What to do:
Only the lines containing "Суземском" should appear in the answer, copied from the listing below.

Source information:
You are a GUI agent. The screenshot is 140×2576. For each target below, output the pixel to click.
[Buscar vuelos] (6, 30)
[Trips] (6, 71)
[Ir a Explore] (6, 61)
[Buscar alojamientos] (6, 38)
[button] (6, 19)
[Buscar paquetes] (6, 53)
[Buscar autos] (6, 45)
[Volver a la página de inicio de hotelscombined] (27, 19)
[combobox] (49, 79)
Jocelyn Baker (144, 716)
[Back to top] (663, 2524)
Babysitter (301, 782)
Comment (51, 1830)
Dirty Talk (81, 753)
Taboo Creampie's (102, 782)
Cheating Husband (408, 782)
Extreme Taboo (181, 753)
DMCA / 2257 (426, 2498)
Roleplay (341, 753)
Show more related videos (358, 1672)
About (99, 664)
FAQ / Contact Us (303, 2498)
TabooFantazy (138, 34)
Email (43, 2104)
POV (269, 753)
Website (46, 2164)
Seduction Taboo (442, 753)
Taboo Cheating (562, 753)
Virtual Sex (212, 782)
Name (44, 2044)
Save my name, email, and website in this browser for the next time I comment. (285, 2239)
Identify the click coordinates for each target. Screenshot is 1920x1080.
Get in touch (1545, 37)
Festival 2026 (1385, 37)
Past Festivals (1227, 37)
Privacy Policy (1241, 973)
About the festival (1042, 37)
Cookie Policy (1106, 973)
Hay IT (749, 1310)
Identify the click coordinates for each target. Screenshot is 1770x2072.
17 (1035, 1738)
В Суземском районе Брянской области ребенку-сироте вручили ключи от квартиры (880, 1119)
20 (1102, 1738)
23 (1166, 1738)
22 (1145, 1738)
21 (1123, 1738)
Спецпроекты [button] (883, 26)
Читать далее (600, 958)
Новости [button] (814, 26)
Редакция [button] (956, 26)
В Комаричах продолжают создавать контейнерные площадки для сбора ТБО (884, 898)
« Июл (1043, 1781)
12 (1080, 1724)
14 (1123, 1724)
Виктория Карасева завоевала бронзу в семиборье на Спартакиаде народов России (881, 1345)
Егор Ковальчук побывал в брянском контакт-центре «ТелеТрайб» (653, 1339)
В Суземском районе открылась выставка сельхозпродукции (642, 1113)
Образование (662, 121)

Expected output:
В Суземском районе Брянской области ребенку-сироте вручили ключи от квартиры (880, 1119)
В Суземском районе открылась выставка сельхозпродукции (642, 1113)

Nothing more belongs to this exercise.